The beast hurled itself forward again just as her wildly twitching thumb found the switch which ignited the red dot. By sheer chance, the dot was on its left nipple. She didn’t even register this consciously before she was pressing the trigger. Her wild attempts to switch on the red dot had set the gun to automatic and it spat a skein of bullets at the chimpanzee, which stitched up the left side of its chest, shattering its ribs and detonating its collar bone, hurling it up in the air, still screaming, and chucked it out through the open wall. Ann watched it go over the edge, utterly unconscious of the fact that the bullets were spitting through the corrugated tin of the roof, following the red dot across the ceiling above her head.

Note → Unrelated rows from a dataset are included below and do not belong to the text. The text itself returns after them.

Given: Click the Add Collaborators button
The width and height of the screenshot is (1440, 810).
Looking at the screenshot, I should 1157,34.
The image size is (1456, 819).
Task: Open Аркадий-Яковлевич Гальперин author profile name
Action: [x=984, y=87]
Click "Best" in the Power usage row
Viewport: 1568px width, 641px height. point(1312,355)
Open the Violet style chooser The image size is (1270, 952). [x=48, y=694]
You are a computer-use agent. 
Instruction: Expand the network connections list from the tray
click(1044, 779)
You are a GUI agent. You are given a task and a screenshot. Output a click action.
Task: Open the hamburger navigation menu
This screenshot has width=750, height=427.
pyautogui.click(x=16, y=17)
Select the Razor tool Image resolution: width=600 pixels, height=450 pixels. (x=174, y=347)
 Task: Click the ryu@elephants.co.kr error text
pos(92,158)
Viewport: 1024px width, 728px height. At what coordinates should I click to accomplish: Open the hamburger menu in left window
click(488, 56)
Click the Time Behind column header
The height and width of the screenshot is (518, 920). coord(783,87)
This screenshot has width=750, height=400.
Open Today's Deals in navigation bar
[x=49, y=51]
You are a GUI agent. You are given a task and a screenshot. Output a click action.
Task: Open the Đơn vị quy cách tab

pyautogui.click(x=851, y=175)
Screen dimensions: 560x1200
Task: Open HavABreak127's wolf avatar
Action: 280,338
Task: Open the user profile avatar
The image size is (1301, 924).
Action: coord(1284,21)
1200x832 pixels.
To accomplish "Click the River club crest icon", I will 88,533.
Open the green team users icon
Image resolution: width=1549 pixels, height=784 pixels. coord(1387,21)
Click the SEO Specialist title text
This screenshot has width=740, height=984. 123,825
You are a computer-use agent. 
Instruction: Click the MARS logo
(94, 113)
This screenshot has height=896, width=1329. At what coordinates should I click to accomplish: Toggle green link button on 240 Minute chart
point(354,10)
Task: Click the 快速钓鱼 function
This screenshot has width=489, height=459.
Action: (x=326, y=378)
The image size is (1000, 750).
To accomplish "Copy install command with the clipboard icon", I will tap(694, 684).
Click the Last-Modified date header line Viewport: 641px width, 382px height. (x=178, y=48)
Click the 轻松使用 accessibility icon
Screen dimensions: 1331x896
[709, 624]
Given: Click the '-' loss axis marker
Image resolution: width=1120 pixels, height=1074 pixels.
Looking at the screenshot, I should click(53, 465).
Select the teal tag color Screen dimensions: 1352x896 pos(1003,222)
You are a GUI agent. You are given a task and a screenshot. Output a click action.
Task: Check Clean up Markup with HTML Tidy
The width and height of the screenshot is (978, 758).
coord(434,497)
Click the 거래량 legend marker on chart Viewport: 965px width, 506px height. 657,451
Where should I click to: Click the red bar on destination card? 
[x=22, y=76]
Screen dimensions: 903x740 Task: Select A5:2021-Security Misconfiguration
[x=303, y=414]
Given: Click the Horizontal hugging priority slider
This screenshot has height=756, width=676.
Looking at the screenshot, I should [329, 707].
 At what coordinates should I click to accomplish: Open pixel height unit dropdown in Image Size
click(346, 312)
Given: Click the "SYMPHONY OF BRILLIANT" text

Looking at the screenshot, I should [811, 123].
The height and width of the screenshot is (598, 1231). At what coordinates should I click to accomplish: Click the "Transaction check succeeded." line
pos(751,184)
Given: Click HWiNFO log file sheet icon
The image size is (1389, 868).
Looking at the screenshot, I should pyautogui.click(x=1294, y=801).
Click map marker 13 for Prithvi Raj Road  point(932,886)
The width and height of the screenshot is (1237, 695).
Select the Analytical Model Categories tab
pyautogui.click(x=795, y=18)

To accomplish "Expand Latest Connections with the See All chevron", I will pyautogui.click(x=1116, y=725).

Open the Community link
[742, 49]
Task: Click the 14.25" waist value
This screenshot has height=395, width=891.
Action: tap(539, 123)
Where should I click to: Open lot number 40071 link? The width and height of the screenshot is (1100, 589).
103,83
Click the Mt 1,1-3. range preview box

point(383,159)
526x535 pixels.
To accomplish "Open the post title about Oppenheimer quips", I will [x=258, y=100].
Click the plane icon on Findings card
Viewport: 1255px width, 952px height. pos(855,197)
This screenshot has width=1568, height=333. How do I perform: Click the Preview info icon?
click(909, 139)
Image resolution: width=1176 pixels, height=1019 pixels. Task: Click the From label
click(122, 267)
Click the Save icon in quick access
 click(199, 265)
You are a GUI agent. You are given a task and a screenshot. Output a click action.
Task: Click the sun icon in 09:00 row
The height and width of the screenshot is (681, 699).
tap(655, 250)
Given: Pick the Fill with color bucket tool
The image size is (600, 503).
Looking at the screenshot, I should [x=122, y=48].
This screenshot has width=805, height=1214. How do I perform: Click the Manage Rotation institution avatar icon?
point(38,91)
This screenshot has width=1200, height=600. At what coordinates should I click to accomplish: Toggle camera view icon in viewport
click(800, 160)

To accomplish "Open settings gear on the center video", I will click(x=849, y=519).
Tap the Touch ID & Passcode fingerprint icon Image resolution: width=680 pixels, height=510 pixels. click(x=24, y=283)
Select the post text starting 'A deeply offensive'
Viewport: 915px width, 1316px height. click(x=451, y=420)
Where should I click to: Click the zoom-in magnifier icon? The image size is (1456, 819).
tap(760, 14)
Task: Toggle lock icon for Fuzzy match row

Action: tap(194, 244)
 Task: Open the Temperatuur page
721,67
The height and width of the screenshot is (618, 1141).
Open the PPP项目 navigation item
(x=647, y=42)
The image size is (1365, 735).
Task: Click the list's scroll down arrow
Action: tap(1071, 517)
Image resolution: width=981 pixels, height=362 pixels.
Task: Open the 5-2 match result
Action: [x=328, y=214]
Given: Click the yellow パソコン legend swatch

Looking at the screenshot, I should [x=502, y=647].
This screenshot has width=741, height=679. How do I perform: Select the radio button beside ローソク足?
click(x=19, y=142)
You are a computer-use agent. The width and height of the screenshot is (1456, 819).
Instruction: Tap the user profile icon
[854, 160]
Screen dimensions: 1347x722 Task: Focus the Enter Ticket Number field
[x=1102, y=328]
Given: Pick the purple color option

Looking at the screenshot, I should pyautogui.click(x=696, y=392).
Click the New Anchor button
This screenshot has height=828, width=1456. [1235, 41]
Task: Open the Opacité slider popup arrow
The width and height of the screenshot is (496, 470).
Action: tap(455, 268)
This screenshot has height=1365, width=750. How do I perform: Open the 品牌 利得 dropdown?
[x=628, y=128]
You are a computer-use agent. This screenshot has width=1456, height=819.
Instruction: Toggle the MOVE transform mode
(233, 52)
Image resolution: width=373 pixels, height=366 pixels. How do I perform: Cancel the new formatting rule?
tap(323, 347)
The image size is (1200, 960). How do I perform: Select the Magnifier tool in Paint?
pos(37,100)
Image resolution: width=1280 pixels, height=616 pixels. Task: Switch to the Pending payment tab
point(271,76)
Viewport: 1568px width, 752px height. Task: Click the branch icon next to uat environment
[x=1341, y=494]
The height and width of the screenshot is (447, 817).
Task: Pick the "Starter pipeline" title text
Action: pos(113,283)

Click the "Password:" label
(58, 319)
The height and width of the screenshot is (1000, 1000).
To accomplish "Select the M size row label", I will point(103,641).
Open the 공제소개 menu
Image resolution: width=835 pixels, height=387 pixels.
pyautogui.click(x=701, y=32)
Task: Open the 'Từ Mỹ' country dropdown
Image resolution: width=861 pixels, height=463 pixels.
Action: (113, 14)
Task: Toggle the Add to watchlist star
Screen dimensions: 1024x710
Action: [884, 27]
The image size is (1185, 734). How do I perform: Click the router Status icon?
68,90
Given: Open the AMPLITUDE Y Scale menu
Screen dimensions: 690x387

The thunderous pounding of the impact was deafening and the dust billowing down the air was joined by a thickening rain of insects.

‘STOP!’ screamed Robert and jerked Ann back part of the way towards reality. She dropped the gun altogether. Then, still held by the dark magic of the moment, she stepped over the smoking gun and walked across to the opening. She stood against a low rail, looking down to see where the creature had gone.

It had not gone far. On the left-hand side of the wood-floored balcony which overhung the two-hundred-metre drop down to the river was a tall structure of wood and metal which had clearly once contained a lift car. On one strut of this, perhaps twenty metres down, the animal hung like a length of tatty black carpet. Even as Ann watched it, overwhelmed by a disorientating surge of guilt, the creature twitched, probably in its final death throes, and fell free of the strut to disappear down the hollow shaft. After a while, there came a dull thud, flat and final, carried up on the red wind.

Robert’s arm came round her shoulder then and he folded her in against his broad chest. She began to sob uncontrollably. It was not simply the death of the creature which affected her, nor even the fact that she had actually killed it with her own hands; it was this coming on top of all the death and destruction with which she had been surrounded since she came out into the bush with him. He knew that. He probably also knew that the kiss she had pressed against his lips in the hiding place on the cliff had been nothing more than a ploy to keep him silent. In any event, his embrace was avuncular and bracing, designed to strengthen, not seduce. His gaze in any case was reaching out over the dark curve of her head and down the lift shaft which had just swallowed the body of the chimp. If the rest of this place was anything to go by, its fastenings were probably about as solid as that rusty bolt’s. And the wood struts were probably so wormy they would crumble at a touch. But there was no getting round it: that was the best way down they were likely to come across.

He shook her gently until her sobs choked off. ‘Come on,’ he said quietly. ‘Let’s get out of here before Tarzan arrives looking for Cheeta there.’

Wisely, she would not venture onto the wooden structure without a safety harness, so after picking up the contents of her bag they spent die last half-hour of daylight searching for rope. They found it in a supply room off the late chimpanzee’s indoor kingdom just at that trembling blood-red moment when the last of the light died at the end of the short tropical evening. There was an awful lot of it — more than a hundred metres. They searched desultorily in the dark for something to cut it with, without success.

‘We’ll have to wait now,’ she said, not too sadly, as they walked back across the compound towards the main rail track, for she was bone-tired and envisaged a night’s exhausted sleep.

‘That’s right,’ he agreed. ‘We’ll go back to the winding shed then you can get forty winks. I’ll wake you at moonrise.’